Copy every line of the records below that holds the word "title".

Saved data entries:
......

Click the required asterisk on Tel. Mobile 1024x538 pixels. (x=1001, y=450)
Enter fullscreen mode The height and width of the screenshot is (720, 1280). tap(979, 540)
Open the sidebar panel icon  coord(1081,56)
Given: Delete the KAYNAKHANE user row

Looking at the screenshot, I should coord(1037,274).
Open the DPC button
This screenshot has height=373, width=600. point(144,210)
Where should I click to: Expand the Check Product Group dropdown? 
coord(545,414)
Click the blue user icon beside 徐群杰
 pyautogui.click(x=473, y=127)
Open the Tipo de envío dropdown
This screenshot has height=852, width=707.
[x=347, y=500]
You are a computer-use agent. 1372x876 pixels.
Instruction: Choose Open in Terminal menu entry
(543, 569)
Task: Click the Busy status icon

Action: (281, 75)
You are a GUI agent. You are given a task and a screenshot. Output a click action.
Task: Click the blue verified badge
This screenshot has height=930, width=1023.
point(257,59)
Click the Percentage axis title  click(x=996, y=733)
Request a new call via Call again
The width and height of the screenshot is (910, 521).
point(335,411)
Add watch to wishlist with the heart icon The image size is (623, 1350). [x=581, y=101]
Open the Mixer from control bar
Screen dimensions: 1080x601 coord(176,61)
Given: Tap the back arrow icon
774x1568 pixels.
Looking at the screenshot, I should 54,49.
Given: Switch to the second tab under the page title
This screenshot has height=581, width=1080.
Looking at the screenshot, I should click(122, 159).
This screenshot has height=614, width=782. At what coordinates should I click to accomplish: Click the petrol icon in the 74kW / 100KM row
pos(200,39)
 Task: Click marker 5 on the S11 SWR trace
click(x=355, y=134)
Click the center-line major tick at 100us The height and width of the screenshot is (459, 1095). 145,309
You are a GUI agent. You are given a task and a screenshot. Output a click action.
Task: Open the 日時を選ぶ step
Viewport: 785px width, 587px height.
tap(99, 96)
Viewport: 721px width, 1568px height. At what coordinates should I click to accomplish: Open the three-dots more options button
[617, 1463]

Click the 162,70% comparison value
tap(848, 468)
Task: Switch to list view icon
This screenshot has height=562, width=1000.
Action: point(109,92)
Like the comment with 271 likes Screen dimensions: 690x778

......

■ OUTPUT OF THE EXERCISE ■
Click the Percentage axis title  click(x=996, y=733)
Given: Switch to the second tab under the page title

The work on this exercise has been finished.